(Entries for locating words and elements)
>> START
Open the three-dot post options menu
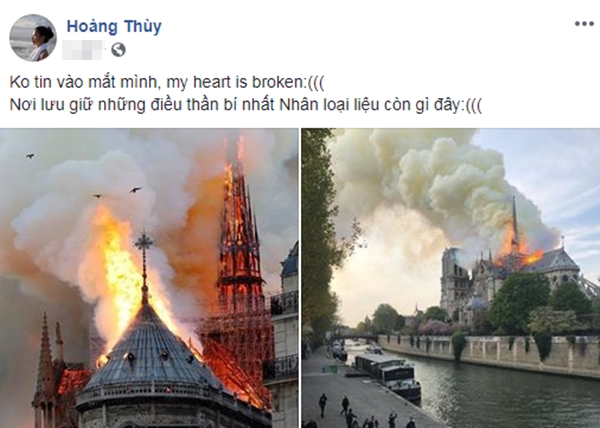This screenshot has height=428, width=600. point(584,24)
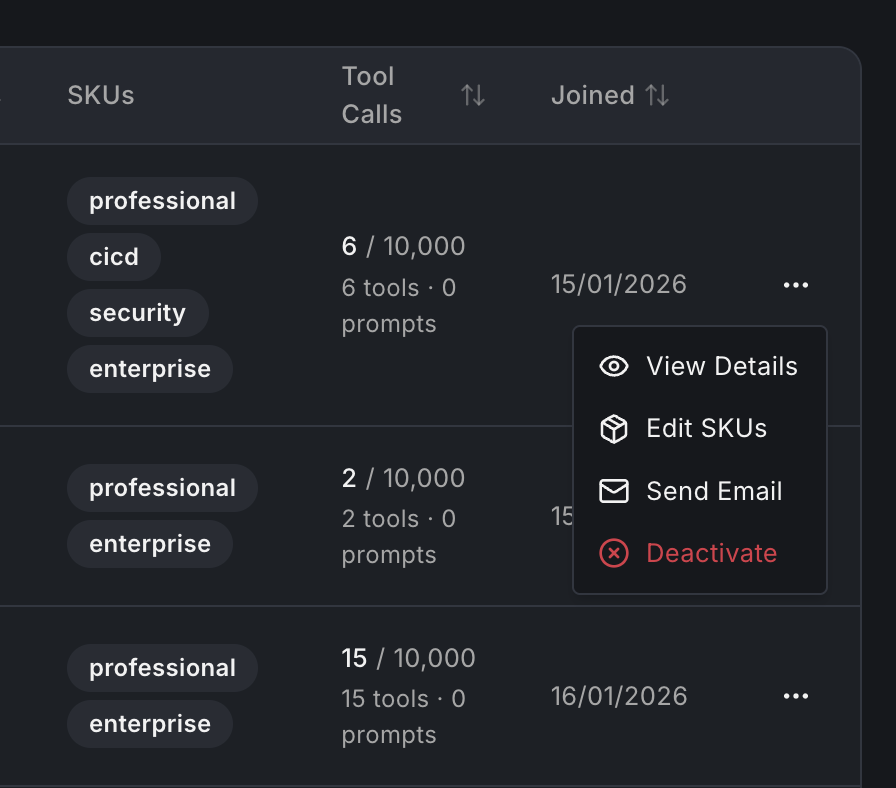Viewport: 896px width, 788px height.
Task: Click the cicd SKU tag
Action: 114,257
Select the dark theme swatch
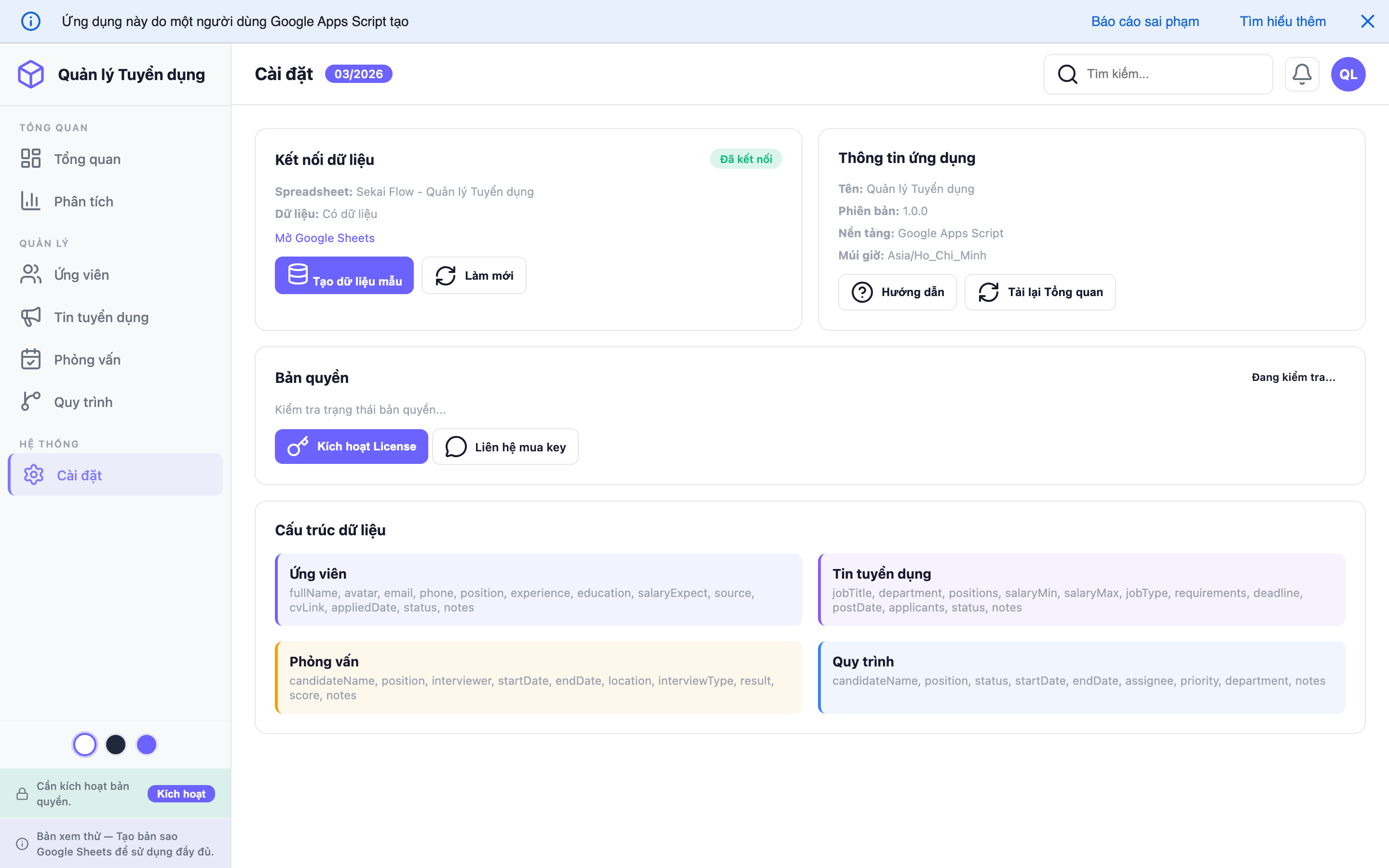 tap(116, 745)
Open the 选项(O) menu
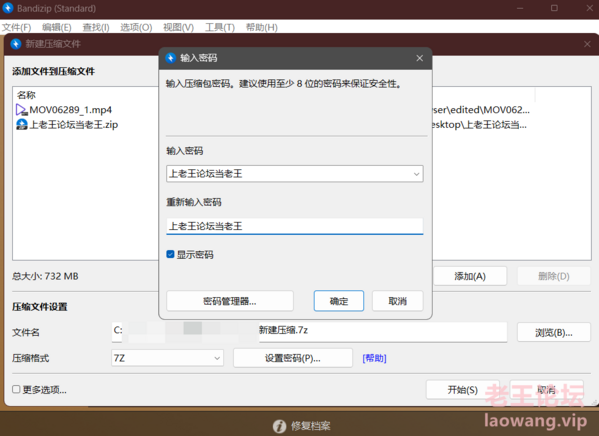This screenshot has height=436, width=599. tap(136, 28)
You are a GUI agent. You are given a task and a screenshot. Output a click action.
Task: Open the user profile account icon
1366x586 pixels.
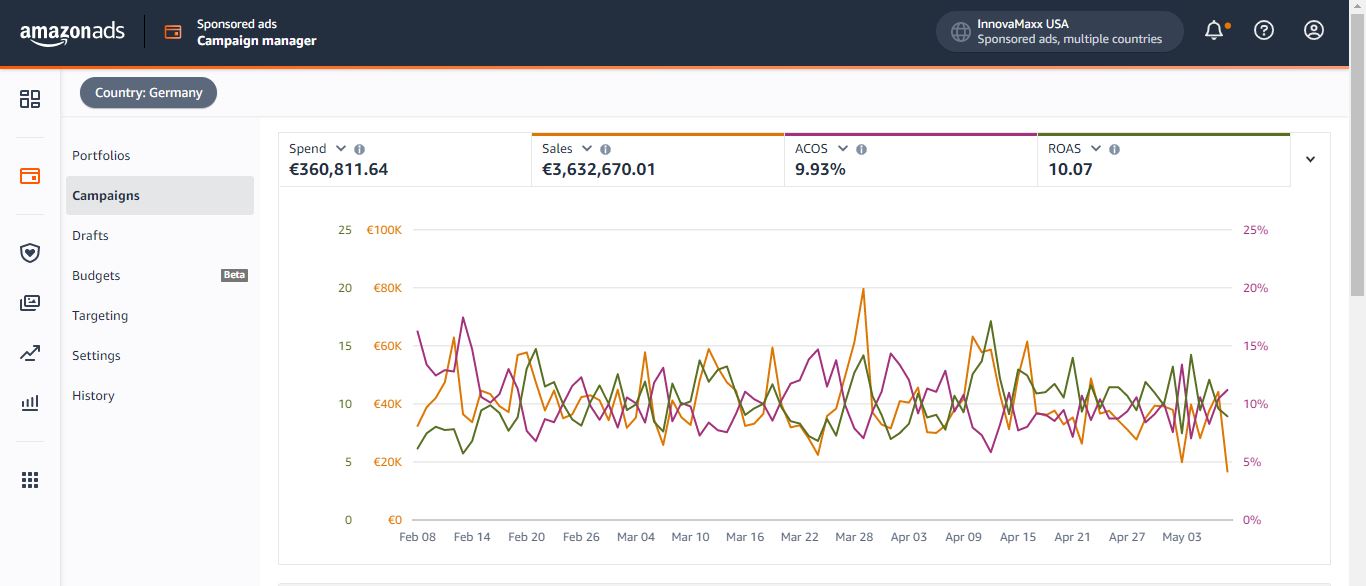click(1314, 31)
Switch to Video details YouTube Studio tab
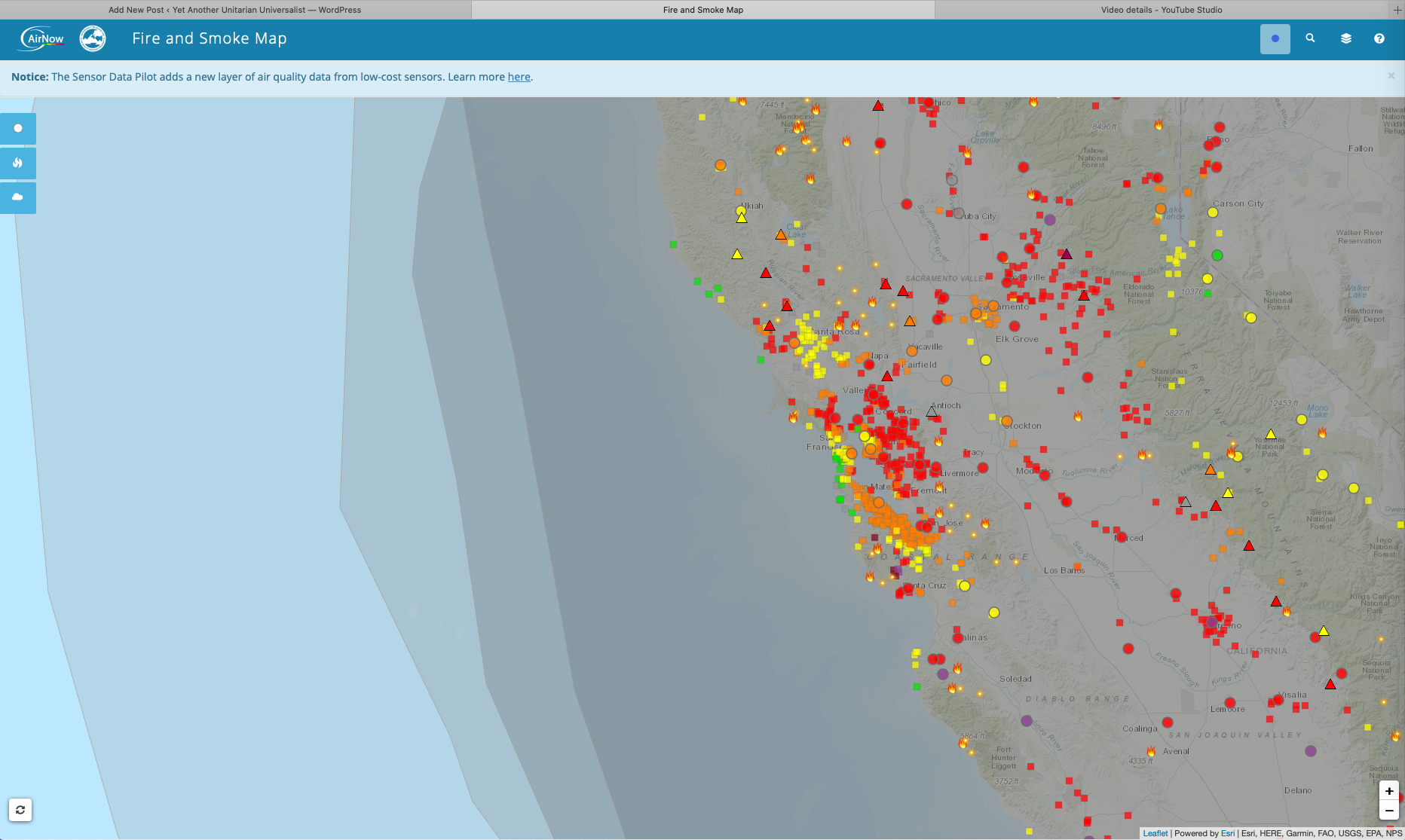The height and width of the screenshot is (840, 1405). 1161,10
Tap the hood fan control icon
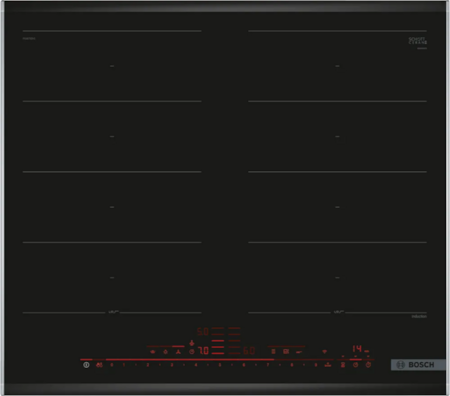Screen dimensions: 450x396 (x=178, y=351)
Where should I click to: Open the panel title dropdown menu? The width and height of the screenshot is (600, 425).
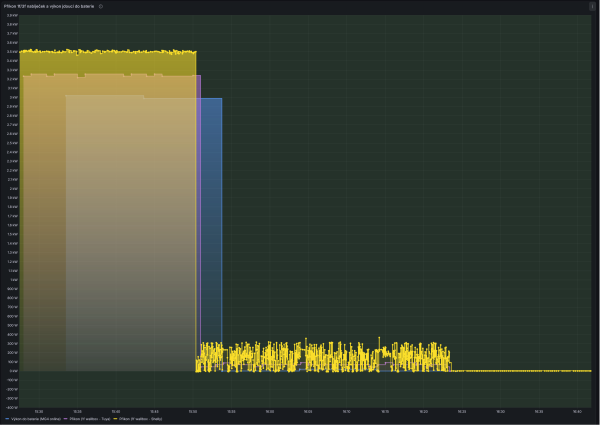pyautogui.click(x=49, y=7)
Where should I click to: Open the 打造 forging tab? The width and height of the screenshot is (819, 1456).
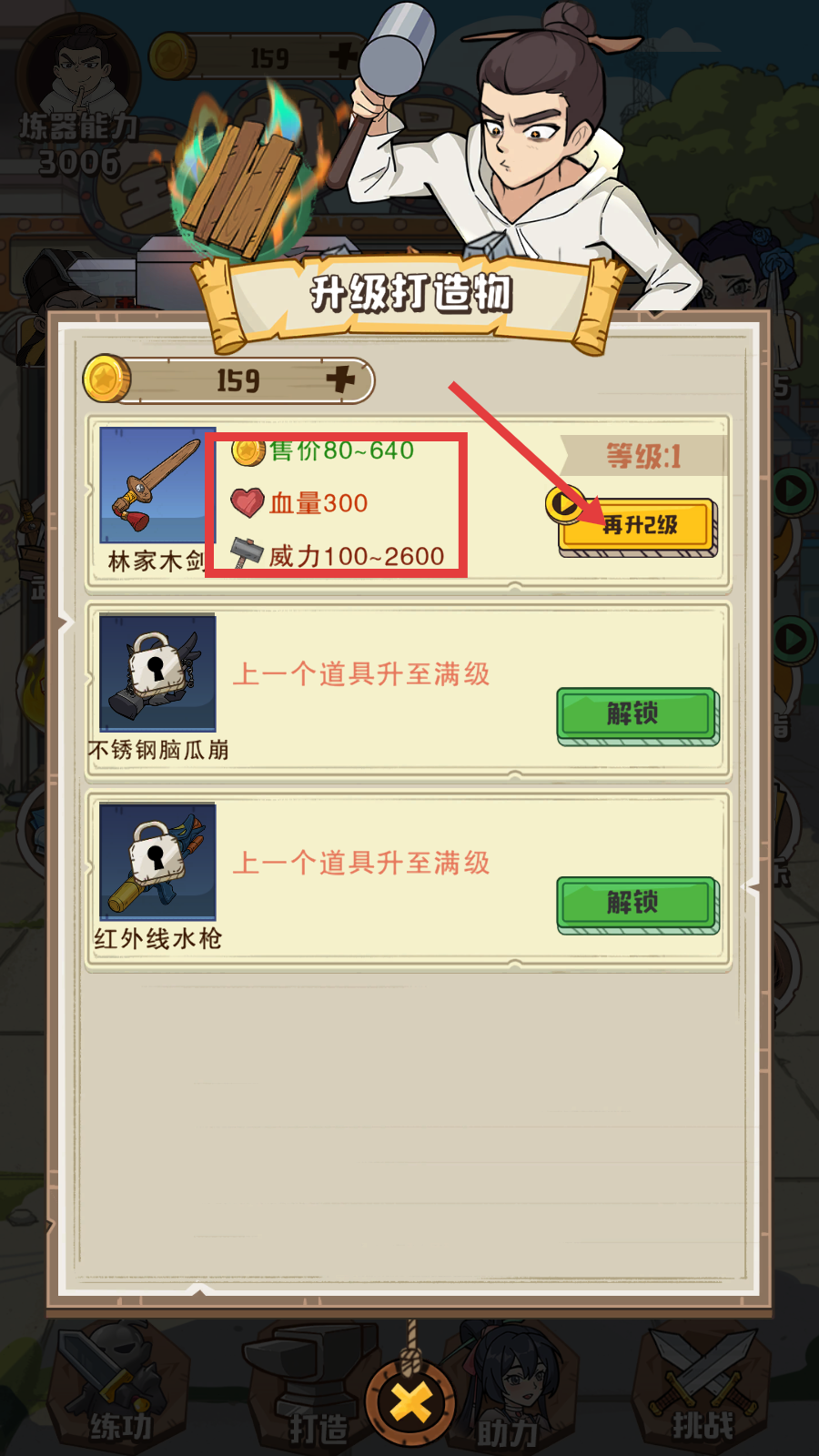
>> END
■ WHAT THIS TASK INVOLVES ■
Select each line of the listing above that contains the word "icon".

■ REPLY ■
Task: Open the user profile account icon
Tap the hood fan control icon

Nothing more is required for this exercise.